- Short exercise 1 -
From the text on the magnetic tunnel junction layer, copy word for word the part starting at "The tunnel barrier layer 320 may include at" and ending at "plurality of layers.".
- Short exercise 2 -
How would you put this sentence from the text on the magnetic tunnel junction layer into Spanish: "The free layer 330 may also be called a storage layer SL."
- Short exercise 3 -
Could you continue the text on the magnetic tunnel junction layer from the point where it stops?

--- begin Text to read ---

The magnetic tunnel junction layer 300 may include a fixed layer 310 having a fixed magnetization direction, a tunnel barrier layer 320 and a free layer 330 having a changeable magnetization direction. The tunnel barrier layer 320 is disposed between the free layer 330 and the fixed layer 310. The fixed layer 310, the tunnel barrier layer 320, and the free layer 330 are sequentially stacked over the lower electrode layer 200. The magnetization direction of the free layer 330 may be changed by a magnetic field that is formed between the lower electrode 220 and an upper electrode 520. The upper electrode 520 is shown in FIG. 6. The fixed layer 310 and the free layer 330 may include a material having an interface perpendicular magnetic anisotropy. The interface perpendicular magnetic anisotropy refers to a phenomenon that a magnetic layer having intrinsic horizontal magnetization characteristics comes to have a vertical magnetization direction due to the influence from the interface with another layer which is adjacent to the magnetic layer. Here, the intrinsic horizontal magnetization characteristic refers to the characteristics that the magnetic layer has a magnetization direction which is parallel to the widest surface of the magnetic layer in the absence of an external factor. For example, when a magnetic layer having intrinsic horizontal magnetization characteristics is formed over a substrate and there are no external factors, the magnetization direction of the magnetic layer may be substantially parallel to the top surface of the substrate.

In this case, each of the fixed layer 310 and the free layer 330 may include at least one of cobalt (Co), iron (Fe), and nickel (Ni). Also, each of the fixed layer 310 and the free layer 330 may further include at least one of non-magnetic materials including boron (B), zinc (Zn), aluminum (Al), titanium (Ti), ruthenium (Ru), tantalum (Ta), silicon (Si), silver (Ag), gold (Au), platinum (Pt), palladium (Pd), iridium (Ir), carbon (C), and nitrogen (N). For example, each of the fixed layer 310 and the free layer 330 may include CoFe or NiFe, and may further include boron (B). Also, to lower the saturation magnetization amounts of the fixed layer 310 and the free layer 330, each of the fixed layer 310 and the free layer 330 may further include at least one of titanium (Ti), aluminum (Al), silicon (Si), magnesium (Mg), tantalum (Ta), and silicon (Si). However, the materials of the fixed layer 310 and the free layer 330 may not be limited to these. The fixed layer 310 may also be called a reference layer RL or a shift cancellation layer (SCL), and the fixed layer 310 may have a multi-layer structure. The free layer 330 may also be called a storage layer SL.

The tunnel barrier layer 320 may include at least one among an oxide of magnesium (Mg), an oxide of titanium (Ti), an oxide of aluminum (Al), an oxide of magnesium-zinc (MgZn), an oxide of magnesium-boron (MgB), a nitride of titanium (Ti), and a nitride of vanadium (V). For example, the tunnel barrier layer 320 may be a single layer of magnesium oxide (MgO). Different from this, the tunnel barrier layer 320 may include a plurality of layers.

--- end Text to read ---
--- begin Data block ---

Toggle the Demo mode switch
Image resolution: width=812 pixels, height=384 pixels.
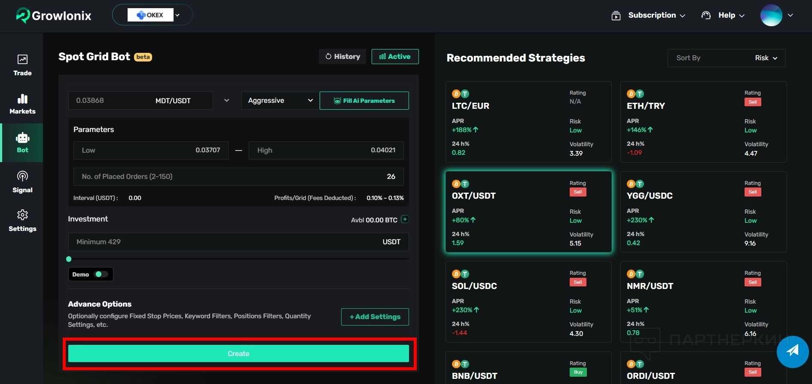(101, 274)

--- end Data block ---

- Task result 1 -
The tunnel barrier layer 320 may include at least one among an oxide of magnesium (Mg), an oxide of titanium (Ti), an oxide of aluminum (Al), an oxide of magnesium-zinc (MgZn), an oxide of magnesium-boron (MgB), a nitride of titanium (Ti), and a nitride of vanadium (V). For example, the tunnel barrier layer 320 may be a single layer of magnesium oxide (MgO). Different from this, the tunnel barrier layer 320 may include a plurality of layers.

- Task result 2 -
La capa libre 330 también puede denominarse capa de almacenamiento SL.

- Task result 3 -
Subsequently, an oxide layer 340 may be deposited over the free layer 330. The oxide layer 340 may serve as a capping layer. In this case, the oxide layer 340 may be typically formed of the same material as that of the tunnel barrier layer 320, however, the technical concepts and scope of the present disclosure are not necessarily limited thereto and the oxide layer 340 may be formed of an oxide material. For example, the oxide layer 340 may include at least one oxide material selected from the group including HfO_x, NbO_x, TaO_x, and WO_x. For example, the oxide layer 340 may include a metal oxide selected from the group including RuO, MgO, VO, WO, NbO, TaO, HfO, MoO, GdO, AlO, IrO, and combinations thereof.

A capping layer 350 may be formed over the oxide layer 340. The capping layer 350 may induce the free layer 330 to have a magnetization direction that is perpendicular to the substrate 100. Accordingly, the free layer 330 may have an interface perpendicular magnetic anisotropy. Also, the capping layer 350 may suppress a phenomenon in which a metal constituting the free layer 330 is lost by being diffused to the outside and may prevent oxidation of the free layer 330. The capping layer 350 may be a multi-layer structure including a metal element, such as ruthenium (Ru), tantalum (Ta), hafnium (Hf), platinum (Pt), molybdenum (Mo), and tungsten (W) and the like, and a non-metal element, such as boron (B).

The electrical resistance of the magnetic tunnel junction layer 300 may depend on the magnetization directions of the fixed layer 310 and the free layer 330. For example, the electrical resistance of the magnetic tunnel junction layer 300 may be much larger when the magnetization directions of the fixed layer 310 and the free layer 330 are anti-parallel to each other than when the magnetization directions of the fixed layer 310 and the free layer 330 are parallel to each other. As a result, the electrical resistance of the magnetic tunnel junction layer 300 may be controlled by changing the magnetization direction of the free layer 330, which may be utilized as a data storage principle in a semiconductor device according to the embodiment of the present disclosure.

A pillar-shaped hard mask layer 400 may be deposited on the top surface of the capping layer 350, and the pillar-shaped hard mask layer 400 may be formed of a dielectric material, such as silicon nitride or silicon oxynitride. The hard mask layer 400 may include at least one of, for example, carbon (C), silicon (Si), copper (Cu), tungsten (W), titanium (Ti), tantalum (Ta) and aluminum (Al), nitrides, oxides, and borides thereof, and metal nitrides (e.g., titanium nitride and tantalum nitride) thereof. The hard mask layer 400 may protect the underlying layers under the process conditions of a subsequent process. By forming the pillar-shaped hard mask layer 400, the magnetic tunnel junction layer 300 may be selectively etched to form a patterned pillar-shaped magnetic tunnel junction layer 300, as described below.

Referring to FIG. 2, the magnetic tunnel junction layer 300 may be selectively etched and patterned by etching the top surface of the process structure shown in FIG. 1. This etching process may be performed by a physical etching process, such as the ion beam etching (IBE) process, or a chemical etching process, such as the reactive ion etching (RIE) process.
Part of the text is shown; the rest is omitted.